(Extracted data entries)
=-=-=
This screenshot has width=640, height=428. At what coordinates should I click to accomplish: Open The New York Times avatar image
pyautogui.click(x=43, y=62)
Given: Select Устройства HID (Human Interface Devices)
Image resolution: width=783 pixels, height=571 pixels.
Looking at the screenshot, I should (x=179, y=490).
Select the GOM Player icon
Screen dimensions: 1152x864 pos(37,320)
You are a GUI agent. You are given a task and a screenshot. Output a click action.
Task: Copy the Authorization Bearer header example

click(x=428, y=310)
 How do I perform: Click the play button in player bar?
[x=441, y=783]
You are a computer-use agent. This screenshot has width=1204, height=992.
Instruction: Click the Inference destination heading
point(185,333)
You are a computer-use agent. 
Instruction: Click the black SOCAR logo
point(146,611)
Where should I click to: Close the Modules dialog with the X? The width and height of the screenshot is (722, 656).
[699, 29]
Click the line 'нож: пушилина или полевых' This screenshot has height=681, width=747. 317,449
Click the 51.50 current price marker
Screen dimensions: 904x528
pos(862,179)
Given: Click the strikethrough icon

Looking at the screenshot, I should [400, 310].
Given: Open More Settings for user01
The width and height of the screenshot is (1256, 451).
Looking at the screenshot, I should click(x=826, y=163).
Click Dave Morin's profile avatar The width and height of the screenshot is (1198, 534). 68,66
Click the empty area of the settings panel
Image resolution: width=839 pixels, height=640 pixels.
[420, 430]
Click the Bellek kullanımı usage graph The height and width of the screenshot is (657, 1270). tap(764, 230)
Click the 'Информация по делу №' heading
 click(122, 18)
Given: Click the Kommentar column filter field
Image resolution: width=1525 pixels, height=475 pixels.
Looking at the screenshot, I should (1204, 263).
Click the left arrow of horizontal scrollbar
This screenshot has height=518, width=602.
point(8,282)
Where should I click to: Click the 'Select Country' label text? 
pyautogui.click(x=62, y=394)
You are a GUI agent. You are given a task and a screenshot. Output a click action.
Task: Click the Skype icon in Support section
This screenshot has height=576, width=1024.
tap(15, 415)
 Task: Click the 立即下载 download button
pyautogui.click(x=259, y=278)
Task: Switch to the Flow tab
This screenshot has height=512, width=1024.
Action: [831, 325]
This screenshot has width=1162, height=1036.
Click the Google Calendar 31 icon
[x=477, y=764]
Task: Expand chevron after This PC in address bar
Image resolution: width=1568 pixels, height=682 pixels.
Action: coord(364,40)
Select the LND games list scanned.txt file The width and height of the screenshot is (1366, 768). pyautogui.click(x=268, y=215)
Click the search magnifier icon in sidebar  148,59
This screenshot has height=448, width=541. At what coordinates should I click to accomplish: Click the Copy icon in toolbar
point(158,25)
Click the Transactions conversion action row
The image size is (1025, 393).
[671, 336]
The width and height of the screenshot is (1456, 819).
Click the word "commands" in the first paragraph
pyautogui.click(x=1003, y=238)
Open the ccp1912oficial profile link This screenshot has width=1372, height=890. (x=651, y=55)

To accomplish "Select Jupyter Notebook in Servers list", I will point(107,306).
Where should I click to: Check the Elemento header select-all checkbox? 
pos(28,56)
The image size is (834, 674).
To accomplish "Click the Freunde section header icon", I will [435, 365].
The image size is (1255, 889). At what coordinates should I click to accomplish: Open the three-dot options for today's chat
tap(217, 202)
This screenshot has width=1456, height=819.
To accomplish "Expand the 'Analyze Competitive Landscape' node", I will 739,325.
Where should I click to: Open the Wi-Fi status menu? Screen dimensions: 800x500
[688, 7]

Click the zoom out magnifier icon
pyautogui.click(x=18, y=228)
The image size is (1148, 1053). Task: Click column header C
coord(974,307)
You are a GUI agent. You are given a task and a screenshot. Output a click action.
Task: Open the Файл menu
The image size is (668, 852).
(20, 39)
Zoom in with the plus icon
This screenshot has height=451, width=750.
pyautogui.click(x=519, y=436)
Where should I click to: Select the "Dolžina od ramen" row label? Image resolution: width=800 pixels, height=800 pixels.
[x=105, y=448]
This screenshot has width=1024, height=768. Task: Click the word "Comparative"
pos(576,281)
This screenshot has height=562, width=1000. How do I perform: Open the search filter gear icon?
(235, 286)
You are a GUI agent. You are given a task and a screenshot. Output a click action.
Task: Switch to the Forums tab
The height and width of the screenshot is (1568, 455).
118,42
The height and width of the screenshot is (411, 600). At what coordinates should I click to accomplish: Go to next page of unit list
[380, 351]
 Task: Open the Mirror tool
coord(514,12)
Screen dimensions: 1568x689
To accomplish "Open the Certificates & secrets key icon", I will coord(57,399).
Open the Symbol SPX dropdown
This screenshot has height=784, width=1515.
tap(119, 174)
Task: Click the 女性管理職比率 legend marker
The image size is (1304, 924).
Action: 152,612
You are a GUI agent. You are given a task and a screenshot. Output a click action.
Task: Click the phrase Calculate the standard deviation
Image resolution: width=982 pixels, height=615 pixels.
=-=-=
- **Problem statement**: Scan the data above; copy every line where "computer" appears.

- **Answer space**:
You are a computer-use agent. This screenshot has width=1204, height=992.
You are a computer-use agent. 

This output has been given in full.